Online trolls decided to criticize stand-up comedian turned actor Amy Schumer recently for how she looked during an appearance on “The Tonight Show with Jimmy Fallon.”

Although Schumer said she “owes no explanation,” the “Life and Beth” star spoke with journalist Jessica Yellin for Substack’s News Not Noise column afterward. She said her face was “puffier than normal” because of Cushing’s syndrome.

“The shaming and criticism of our ever-changing bodies is something I have dealt with and witnessed for a long time,” Schumer told Yellin. “I want so much for women to love themselves and be relentless when fighting for their own health in a system that usually doesn’t believe them.”

According to Johns Hopkins Medicine, Cushing’s syndrome is a hormonal disorder caused by heightened levels of cortisol. It’s also a fairly rare condition, most often affecting adults between 20 and 50 years old.

Cortisol, the National Institute of Health explains, is sometimes called the “stress hormone” because it helps your body respond to stress. It also helps maintain blood pressure, regulate blood sugar, reduce inflammation and turn food into energy.

Cushing’s can cause heart attack, stroke, blood clots, infections, bone loss, high blood pressure, depression, memory loss and other health problems, according to the National Institute of Diabetes and Digestive and Kidney Diseases. Symptoms include weight gain, a round face, easy bruising, weak muscles, increased fat around the base of the neck and a fatty bump between the shoulders.

It’s also a disorder that can be hard for doctor’s to diagnose, often requiring an endocrinologist. The first step to determining if Cushing’s is at play is to take blood tests.

“I was also in MRI machines four hours at a time, having my veins shut down from the amount of blood drawn and thinking I may not be around to see my son grow up,” Schumer told Yellin. “So finding out I have the kind of Cushing that will just work itself out, and I’m healthy was the greatest news imaginable.”

On Feb. 15, Schumer took to social media to express her thoughts on the recent online criticism.
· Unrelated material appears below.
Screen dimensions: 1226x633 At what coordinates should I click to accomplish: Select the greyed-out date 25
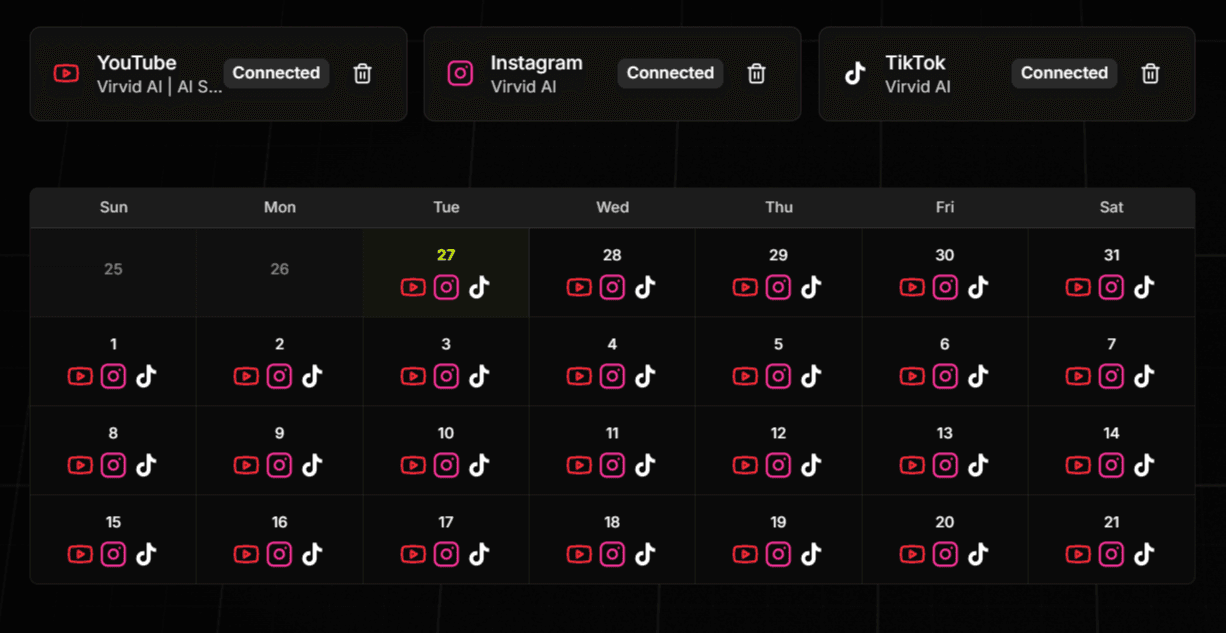coord(113,269)

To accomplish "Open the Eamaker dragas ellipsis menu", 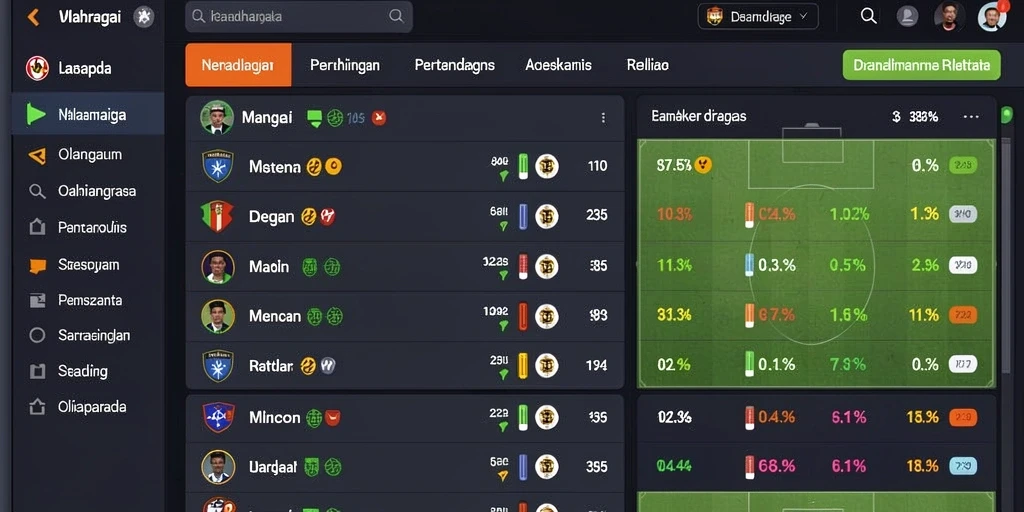I will (971, 117).
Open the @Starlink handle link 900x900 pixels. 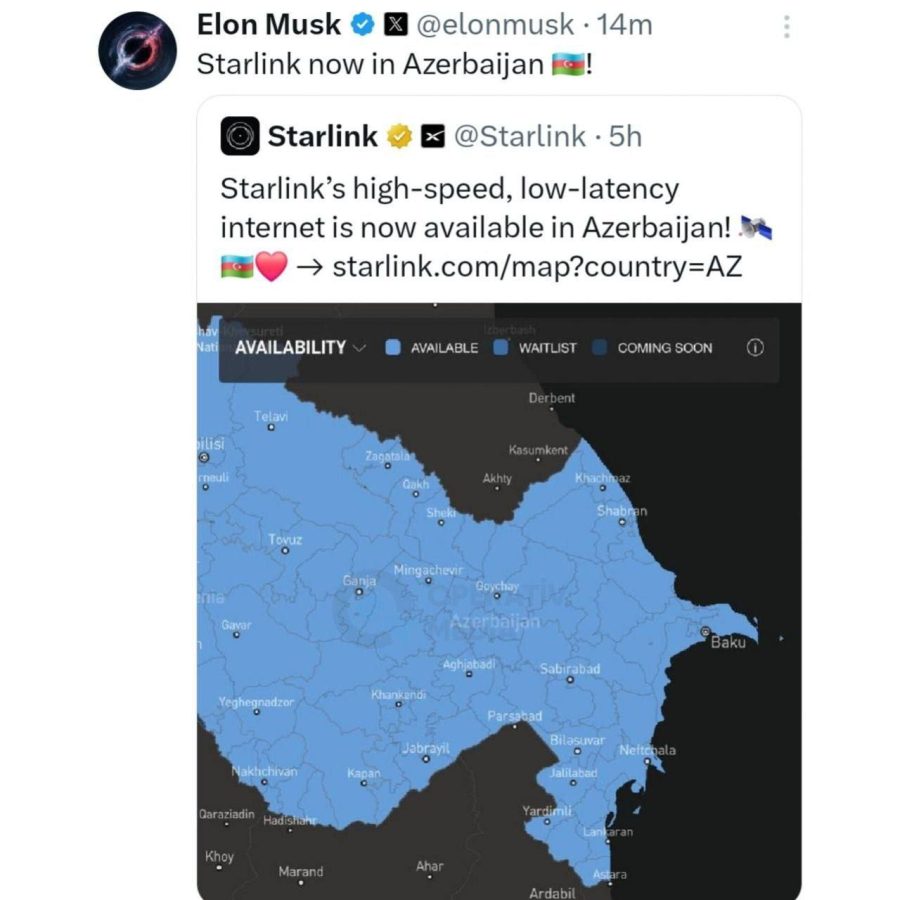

“At midnight tonight!” She posted to Instagram. “Binge both full seasons of @lifeandbethhulu and thank you so much for everyone’s input about my face! I’ve enjoyed feedback and deliberation about my appearance as all women do for almost 20 years.

“And you’re right it is puffier than normal right now. I have endometriosis an auto immune disease that every woman should read about. There are some medical and hormonal things going on in my world right now but I’m okay. Historically women’s bodies have barely been studied medically compared to men. The book ‘all in her head’ does a good job explaining this. I also believe a woman doesn’t need any excuse for her physical appearance and owes no explanation. But I wanted to take the opportunity to advocate for self love and acceptance of the skin you’re in.”